# Корзина > НЕсуицид >  Что вы любите?

## Аска

Я не имею в виду какие-то глобальные вещи. Скажите просто, какие мелочи украшают вашу жизнь, придают ей маленький слабый оттенок приятности. я, например, люблю просыпаться зимой в начале девятого. Принимать ванну и пить холодный сладкий крепкий кофе. Еще я люблю, когда ночью в день рождения приходят поздравления. правда такого уже давно не было... Но это неважно.
А что нравится вам?

----------


## Raz1el

Хех, зимой проснутся утречком, долбануть мегакрепкого чаю, и сьесть яичницу с колбасой и белым хлебом   :Smile:   при этом зная что мать свалила на работу а в школу не надо... вот это бы очень украсило мою жизнь.
Ну и еще я люблю када никто не зудит под ухом, не парит мозг, и не спорит со мной  и еще соглашается с тем что я говорю без всяких фраз типа "да ты нифига не понимаеш".
Люблю играть на гитаре на своей,песни сочинять , эт тоже украшает жизнь кажется. Ну вобщем список можно пополнять и пополнять.
####################
● Задание A
Ответьте по обсуждению на форуме:
(i) В какое время Аска любит просыпаться зимой?
(ii) Какой кофе любит пить Аска?
(iii) На каком инструменте любит играть Raz1el?
####################
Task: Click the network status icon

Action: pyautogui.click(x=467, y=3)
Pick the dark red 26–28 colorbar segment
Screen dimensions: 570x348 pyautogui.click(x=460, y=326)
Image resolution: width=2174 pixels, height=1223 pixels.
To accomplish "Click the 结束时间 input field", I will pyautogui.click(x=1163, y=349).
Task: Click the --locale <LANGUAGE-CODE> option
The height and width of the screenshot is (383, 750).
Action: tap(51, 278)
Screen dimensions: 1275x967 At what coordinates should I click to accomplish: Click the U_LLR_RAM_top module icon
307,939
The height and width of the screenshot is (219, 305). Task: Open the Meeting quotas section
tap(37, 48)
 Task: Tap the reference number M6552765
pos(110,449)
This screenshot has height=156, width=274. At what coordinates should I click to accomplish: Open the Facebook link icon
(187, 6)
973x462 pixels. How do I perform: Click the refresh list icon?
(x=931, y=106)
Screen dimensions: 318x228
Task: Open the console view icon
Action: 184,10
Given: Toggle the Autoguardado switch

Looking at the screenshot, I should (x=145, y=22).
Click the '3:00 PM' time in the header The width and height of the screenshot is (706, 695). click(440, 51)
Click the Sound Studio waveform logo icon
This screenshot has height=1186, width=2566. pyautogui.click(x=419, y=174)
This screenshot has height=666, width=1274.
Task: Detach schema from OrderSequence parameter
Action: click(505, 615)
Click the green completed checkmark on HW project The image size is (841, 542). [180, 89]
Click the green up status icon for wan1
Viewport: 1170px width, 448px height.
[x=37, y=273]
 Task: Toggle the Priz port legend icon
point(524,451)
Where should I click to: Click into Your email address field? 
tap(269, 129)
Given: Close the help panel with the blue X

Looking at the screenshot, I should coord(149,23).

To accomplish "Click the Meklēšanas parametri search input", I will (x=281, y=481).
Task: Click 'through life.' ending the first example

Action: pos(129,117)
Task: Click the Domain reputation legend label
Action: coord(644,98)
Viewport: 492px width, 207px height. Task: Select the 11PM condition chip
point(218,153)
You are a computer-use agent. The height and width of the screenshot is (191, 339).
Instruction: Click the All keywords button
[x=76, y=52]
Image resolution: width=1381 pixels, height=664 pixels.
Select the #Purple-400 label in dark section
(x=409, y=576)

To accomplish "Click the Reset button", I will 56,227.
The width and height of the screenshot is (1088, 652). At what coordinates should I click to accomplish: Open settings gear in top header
####################
● Задание B
Обновите исходные строки от самого начала до строки с "will (x=281, y=481)." включительно. Поменяйте везде "Click the" на "Press the", остальное не трогайте.

● Результат A
(i) В начале девятого.
(ii) Холодный, сладкий и крепкий.
(iii) На гитаре.

● Результат B
Task: Press the network status icon

Action: pyautogui.click(x=467, y=3)
Pick the dark red 26–28 colorbar segment
Screen dimensions: 570x348 pyautogui.click(x=460, y=326)
Image resolution: width=2174 pixels, height=1223 pixels.
To accomplish "Press the 结束时间 input field", I will pyautogui.click(x=1163, y=349).
Task: Press the --locale <LANGUAGE-CODE> option
The height and width of the screenshot is (383, 750).
Action: tap(51, 278)
Screen dimensions: 1275x967 At what coordinates should I click to accomplish: Press the U_LLR_RAM_top module icon
307,939
The height and width of the screenshot is (219, 305). Task: Open the Meeting quotas section
tap(37, 48)
 Task: Tap the reference number M6552765
pos(110,449)
This screenshot has height=156, width=274. At what coordinates should I click to accomplish: Open the Facebook link icon
(187, 6)
973x462 pixels. How do I perform: Press the refresh list icon?
(x=931, y=106)
Screen dimensions: 318x228
Task: Open the console view icon
Action: 184,10
Given: Toggle the Autoguardado switch

Looking at the screenshot, I should (x=145, y=22).
Press the '3:00 PM' time in the header The width and height of the screenshot is (706, 695). click(440, 51)
Press the Sound Studio waveform logo icon
This screenshot has height=1186, width=2566. pyautogui.click(x=419, y=174)
This screenshot has height=666, width=1274.
Task: Detach schema from OrderSequence parameter
Action: click(505, 615)
Press the green completed checkmark on HW project The image size is (841, 542). [180, 89]
Press the green up status icon for wan1
Viewport: 1170px width, 448px height.
[x=37, y=273]
 Task: Toggle the Priz port legend icon
point(524,451)
Where should I click to: Click into Your email address field? 
tap(269, 129)
Given: Close the help panel with the blue X

Looking at the screenshot, I should coord(149,23).

To accomplish "Press the Meklēšanas parametri search input", I will (x=281, y=481).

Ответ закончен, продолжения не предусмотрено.